А Миргасим? Он тоже, должно быть, хитрый: на поле тоже не пошёл. Старик на свой огород поспешил. А Миргасим куда торопится? К Асие! Хотя она и москвичка, но обувка у неё никудышная, вся в дырах — сандалии называется. Пусть поглядит Асия, какие у Миргасима башмаки. В Москве таких не купишь!
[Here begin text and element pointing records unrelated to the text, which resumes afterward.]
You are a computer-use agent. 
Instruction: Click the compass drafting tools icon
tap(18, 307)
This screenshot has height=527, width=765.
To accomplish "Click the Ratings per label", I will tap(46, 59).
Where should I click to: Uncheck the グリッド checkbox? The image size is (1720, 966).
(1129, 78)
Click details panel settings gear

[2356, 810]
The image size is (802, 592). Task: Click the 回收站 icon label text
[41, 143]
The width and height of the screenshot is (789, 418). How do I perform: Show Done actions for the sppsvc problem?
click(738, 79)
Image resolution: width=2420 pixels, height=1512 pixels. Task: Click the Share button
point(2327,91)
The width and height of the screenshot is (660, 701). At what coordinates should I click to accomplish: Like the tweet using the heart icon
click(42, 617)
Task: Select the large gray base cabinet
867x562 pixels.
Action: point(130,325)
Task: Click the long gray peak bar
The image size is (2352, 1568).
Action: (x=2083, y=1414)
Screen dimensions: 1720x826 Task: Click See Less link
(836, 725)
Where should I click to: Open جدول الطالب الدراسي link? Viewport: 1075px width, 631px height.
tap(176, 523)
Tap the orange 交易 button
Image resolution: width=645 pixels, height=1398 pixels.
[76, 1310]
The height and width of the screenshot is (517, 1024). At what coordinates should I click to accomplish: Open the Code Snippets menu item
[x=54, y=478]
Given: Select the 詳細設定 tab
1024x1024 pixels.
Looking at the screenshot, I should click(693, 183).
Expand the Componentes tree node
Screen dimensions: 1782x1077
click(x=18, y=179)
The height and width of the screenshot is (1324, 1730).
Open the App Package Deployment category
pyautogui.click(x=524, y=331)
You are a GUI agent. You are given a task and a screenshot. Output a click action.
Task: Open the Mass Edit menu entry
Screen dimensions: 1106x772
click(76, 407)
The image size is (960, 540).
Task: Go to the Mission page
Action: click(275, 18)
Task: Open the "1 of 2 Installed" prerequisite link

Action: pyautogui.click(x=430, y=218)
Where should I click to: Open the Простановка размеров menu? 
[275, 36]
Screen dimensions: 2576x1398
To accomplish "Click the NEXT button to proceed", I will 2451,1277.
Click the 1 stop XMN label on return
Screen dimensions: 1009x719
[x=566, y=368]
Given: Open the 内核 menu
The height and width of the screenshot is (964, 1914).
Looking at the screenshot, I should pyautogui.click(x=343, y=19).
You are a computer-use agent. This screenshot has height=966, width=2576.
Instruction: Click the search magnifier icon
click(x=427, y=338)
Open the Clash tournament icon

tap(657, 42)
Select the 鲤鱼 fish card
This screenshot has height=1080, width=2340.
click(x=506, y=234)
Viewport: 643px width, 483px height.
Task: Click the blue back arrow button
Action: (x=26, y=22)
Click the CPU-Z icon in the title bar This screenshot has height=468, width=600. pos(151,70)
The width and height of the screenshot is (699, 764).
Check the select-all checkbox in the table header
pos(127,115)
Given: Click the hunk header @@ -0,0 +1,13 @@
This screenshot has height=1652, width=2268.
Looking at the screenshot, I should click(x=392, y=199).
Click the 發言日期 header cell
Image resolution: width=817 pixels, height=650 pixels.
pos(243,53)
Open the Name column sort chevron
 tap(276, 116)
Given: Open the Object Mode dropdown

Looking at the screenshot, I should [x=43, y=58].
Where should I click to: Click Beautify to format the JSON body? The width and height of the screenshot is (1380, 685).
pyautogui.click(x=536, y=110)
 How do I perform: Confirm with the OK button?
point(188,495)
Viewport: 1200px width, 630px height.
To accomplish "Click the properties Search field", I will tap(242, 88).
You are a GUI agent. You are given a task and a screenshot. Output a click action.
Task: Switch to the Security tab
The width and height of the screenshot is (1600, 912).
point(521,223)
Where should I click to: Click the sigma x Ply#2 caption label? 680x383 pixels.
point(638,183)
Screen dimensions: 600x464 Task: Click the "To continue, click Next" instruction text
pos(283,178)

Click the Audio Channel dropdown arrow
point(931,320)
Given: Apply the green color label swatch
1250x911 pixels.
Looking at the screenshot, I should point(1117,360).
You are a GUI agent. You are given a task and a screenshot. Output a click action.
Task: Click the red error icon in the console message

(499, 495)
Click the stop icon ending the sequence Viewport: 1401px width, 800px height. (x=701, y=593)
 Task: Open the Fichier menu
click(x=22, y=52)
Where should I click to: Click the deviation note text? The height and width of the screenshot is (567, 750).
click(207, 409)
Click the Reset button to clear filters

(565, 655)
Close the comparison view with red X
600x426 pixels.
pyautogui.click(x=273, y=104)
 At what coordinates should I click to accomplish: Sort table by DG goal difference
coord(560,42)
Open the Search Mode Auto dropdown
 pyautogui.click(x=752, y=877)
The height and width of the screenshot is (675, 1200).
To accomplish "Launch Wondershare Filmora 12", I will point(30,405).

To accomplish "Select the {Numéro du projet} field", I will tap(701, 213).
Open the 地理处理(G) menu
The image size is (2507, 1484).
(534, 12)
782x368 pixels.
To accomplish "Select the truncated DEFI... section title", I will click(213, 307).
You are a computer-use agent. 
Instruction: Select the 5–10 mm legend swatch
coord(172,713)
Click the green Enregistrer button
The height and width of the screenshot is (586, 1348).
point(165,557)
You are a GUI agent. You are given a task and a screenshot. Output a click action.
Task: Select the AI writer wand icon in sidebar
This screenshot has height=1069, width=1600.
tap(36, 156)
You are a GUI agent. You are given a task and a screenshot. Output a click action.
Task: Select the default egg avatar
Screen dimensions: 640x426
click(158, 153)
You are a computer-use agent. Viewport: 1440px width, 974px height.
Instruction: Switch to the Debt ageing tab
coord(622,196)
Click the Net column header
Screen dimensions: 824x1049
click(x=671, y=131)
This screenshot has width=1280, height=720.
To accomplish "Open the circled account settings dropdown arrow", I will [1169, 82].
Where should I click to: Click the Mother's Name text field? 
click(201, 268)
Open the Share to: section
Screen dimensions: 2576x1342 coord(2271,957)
Дедушка Асии колхозный садовод, и живут они, дедушка и внучка, в глубине колхозного сада, в белом домике под яблоней.

Дорога туда не близкая. Башмаки, пожалуй, поцарапаешь, если идти пешком. Миргасим выдернул прут из чужого плетня и поскакал верхом.

Глава одиннадцатая. Дождь сквозь солнце

Долго ли, коротко ли скакал, сам не знает, как вдруг навстречу ему чёрный дракон. Хвост драконий половину неба закрыл, тень от его крыльев чёрным одеялом по земле стелется. Пасть свою дракон широко разинул, на солнце нацелился. Но солнце не поддалось тьме. Лучи света, словно копья, в чёрное тело дракона вонзились и прокололи насквозь. Загоревал, заплакал дракон, и слёзы его пали на землю частым дождём.

Дождь сквозь солнце — светлый дождь, добрый дождь!

Застучал дождь, как горох, по сухой земле, засверкали капли, как битое стекло в зелёной траве, засновали дождевые нити между небом и землёй, словно кто-то ткал хрустальную ткань и расстилал её над землёй и по земле…

Но вот все нити спутались и разлились волнами. Минуту назад шла по дороге колея, теперь бежит река. Каждая впадина стала морем, и закипел в морях этих бой: словно пулями, прошита пузырями каждая лужа. Бурлит дорога, сверкают молнии, грохочет гром. Шумит, бушует дождь сквозь солнце, светлый дождь, добрый дождь! Ждёт тебя картошка, и редька, и капуста, и свёкла. А хлеб? Сегодня только убирать начали. Беда!